RAG Safety: Exploring Knowledge Poisoning Attacks to Retrieval-Augmented Generation (2507.08862v1)

Abstract: Retrieval-Augmented Generation (RAG) enhances LLMs by retrieving external data to mitigate hallucinations and outdated knowledge issues. Benefiting from the strong ability in facilitating diverse data sources and supporting faithful reasoning, knowledge graphs (KGs) have been increasingly adopted in RAG systems, giving rise to KG-based RAG (KG-RAG) methods. Though RAG systems are widely applied in various applications, recent studies have also revealed its vulnerabilities to data poisoning attacks, where malicious information injected into external knowledge sources can mislead the system into producing incorrect or harmful responses. However, these studies focus exclusively on RAG systems using unstructured textual data sources, leaving the security risks of KG-RAG largely unexplored, despite the fact that KGs present unique vulnerabilities due to their structured and editable nature. In this work, we conduct the first systematic investigation of the security issue of KG-RAG methods through data poisoning attacks. To this end, we introduce a practical, stealthy attack setting that aligns with real-world implementation.

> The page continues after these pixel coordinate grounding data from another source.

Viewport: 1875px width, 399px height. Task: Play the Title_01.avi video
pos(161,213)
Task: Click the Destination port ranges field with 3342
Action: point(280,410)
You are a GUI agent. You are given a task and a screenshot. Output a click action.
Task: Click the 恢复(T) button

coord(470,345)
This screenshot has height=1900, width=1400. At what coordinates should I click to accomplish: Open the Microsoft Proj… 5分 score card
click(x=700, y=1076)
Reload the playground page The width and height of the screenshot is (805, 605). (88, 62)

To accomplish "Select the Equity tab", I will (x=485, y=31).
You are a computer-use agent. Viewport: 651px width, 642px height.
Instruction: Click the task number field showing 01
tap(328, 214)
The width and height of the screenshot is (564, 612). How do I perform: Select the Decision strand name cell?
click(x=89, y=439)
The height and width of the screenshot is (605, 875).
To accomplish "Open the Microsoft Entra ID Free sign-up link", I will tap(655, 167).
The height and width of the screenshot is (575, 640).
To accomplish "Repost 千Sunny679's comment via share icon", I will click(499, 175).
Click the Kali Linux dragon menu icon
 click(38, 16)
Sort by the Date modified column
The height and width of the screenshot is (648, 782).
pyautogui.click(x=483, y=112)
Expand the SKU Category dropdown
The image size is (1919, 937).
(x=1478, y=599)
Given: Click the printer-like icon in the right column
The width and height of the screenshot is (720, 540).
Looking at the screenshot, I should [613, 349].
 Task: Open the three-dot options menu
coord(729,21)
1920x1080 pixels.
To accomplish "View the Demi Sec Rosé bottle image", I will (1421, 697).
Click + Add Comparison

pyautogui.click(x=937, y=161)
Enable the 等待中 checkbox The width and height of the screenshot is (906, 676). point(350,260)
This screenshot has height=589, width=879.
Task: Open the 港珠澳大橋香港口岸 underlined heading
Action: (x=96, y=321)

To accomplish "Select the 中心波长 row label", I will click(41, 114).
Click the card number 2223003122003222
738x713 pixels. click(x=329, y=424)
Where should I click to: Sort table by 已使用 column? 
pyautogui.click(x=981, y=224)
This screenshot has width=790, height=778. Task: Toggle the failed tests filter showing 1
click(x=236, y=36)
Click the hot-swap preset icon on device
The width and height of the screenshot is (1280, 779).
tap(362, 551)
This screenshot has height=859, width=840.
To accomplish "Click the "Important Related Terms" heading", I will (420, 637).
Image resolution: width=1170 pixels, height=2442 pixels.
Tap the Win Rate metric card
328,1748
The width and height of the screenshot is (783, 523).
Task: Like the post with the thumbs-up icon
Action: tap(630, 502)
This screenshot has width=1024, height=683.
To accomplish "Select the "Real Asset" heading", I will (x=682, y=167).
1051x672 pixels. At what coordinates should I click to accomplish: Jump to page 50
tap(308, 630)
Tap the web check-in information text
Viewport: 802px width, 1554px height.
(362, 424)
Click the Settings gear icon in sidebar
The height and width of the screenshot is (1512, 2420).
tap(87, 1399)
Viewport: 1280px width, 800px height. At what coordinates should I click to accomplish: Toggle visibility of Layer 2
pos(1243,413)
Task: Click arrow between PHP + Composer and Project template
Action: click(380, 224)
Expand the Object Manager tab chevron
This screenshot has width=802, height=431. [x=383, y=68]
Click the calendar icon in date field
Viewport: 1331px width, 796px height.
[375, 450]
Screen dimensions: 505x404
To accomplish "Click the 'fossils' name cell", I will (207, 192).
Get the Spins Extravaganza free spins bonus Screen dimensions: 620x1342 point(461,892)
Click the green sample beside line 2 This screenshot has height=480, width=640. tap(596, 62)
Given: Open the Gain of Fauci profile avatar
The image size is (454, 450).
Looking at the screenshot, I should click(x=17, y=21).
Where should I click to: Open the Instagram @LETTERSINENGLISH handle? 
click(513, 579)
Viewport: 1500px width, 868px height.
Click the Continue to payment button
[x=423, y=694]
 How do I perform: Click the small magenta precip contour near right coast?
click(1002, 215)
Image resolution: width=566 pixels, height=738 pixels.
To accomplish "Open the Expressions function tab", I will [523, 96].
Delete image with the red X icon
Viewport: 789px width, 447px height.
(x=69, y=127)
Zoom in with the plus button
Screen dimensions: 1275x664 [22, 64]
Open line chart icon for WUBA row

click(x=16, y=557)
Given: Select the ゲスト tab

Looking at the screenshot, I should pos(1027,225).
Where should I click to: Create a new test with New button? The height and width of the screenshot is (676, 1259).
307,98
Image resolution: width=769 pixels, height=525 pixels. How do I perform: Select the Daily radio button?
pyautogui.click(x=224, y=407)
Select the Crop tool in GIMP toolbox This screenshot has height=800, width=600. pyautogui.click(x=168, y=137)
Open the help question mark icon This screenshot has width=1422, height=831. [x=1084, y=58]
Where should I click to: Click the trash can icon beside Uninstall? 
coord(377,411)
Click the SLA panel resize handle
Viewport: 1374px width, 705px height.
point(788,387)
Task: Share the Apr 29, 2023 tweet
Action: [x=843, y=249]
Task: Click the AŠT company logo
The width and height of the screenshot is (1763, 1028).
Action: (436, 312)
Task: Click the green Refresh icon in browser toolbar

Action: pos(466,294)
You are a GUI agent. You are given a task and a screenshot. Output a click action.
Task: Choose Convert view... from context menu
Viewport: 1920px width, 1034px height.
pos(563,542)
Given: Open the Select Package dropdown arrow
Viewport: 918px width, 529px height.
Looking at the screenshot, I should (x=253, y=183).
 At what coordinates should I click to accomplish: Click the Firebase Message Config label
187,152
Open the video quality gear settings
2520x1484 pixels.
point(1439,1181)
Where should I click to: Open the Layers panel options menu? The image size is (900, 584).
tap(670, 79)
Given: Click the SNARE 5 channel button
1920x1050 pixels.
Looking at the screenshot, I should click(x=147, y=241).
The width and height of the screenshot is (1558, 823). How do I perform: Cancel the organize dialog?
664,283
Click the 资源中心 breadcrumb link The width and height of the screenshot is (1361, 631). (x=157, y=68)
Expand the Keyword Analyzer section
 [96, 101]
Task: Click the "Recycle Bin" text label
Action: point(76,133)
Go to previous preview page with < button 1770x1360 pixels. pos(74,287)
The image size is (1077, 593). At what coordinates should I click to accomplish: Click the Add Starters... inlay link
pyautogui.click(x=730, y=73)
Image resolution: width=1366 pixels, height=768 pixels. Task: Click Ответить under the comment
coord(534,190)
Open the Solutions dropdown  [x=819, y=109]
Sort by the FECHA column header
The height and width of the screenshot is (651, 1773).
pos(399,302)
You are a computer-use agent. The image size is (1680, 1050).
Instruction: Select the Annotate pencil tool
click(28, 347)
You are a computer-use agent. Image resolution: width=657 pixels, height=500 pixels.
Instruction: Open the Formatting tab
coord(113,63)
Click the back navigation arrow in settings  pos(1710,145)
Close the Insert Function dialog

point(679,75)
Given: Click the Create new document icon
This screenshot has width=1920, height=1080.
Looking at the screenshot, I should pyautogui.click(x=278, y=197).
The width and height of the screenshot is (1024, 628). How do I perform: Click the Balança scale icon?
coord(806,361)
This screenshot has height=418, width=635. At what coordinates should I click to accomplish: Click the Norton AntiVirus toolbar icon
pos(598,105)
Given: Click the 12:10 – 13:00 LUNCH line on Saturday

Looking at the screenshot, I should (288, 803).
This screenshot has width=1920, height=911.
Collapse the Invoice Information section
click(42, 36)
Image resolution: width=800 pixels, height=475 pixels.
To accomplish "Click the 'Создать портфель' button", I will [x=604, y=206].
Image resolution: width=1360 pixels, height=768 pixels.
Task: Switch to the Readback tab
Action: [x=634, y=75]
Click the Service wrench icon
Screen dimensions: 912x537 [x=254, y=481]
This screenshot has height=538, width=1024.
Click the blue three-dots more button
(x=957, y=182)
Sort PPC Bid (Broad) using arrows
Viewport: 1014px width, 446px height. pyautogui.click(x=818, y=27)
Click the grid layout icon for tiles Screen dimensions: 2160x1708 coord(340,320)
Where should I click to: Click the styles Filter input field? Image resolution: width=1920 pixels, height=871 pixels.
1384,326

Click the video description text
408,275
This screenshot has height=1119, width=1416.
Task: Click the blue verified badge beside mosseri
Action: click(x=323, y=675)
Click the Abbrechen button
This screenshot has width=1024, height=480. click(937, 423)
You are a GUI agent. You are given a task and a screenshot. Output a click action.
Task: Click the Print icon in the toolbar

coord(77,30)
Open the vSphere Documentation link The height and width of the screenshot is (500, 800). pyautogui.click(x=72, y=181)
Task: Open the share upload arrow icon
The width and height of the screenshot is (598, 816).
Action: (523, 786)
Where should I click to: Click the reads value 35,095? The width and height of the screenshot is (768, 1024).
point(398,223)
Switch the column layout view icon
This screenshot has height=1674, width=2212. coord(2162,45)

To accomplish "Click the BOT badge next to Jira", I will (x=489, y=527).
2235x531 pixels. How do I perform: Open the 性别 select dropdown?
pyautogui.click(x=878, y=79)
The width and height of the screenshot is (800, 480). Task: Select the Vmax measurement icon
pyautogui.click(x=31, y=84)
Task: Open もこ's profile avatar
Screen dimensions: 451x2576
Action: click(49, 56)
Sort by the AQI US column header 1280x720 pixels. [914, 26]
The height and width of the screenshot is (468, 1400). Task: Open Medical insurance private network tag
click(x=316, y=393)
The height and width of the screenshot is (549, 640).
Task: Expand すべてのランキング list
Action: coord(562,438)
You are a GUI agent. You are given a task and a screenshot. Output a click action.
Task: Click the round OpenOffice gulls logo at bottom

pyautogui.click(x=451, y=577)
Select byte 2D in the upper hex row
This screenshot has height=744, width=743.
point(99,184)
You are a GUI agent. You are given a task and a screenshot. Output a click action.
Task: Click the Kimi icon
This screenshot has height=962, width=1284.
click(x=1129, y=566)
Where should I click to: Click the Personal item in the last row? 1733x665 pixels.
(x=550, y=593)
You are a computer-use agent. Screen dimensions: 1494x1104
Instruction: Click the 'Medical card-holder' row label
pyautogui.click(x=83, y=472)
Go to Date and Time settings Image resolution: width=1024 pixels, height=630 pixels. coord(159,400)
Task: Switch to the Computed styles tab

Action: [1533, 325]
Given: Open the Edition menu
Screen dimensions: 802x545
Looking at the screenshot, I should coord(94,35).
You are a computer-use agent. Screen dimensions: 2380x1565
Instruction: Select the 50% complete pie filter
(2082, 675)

We propose an attack strategy that first identifies adversarial target answers and then inserts perturbation triples to complete misleading inference chains in the KG, increasing the likelihood that KG-RAG methods retrieve and rely on these perturbations during generation. Through extensive experiments on two benchmarks and four recent KG-RAG methods, our attack strategy demonstrates strong effectiveness in degrading KG-RAG performance, even with minimal KG perturbations. In-depth analyses are also conducted to understand the safety threats within the internal stages of KG-RAG systems and to explore the robustness of LLMs against adversarial knowledge.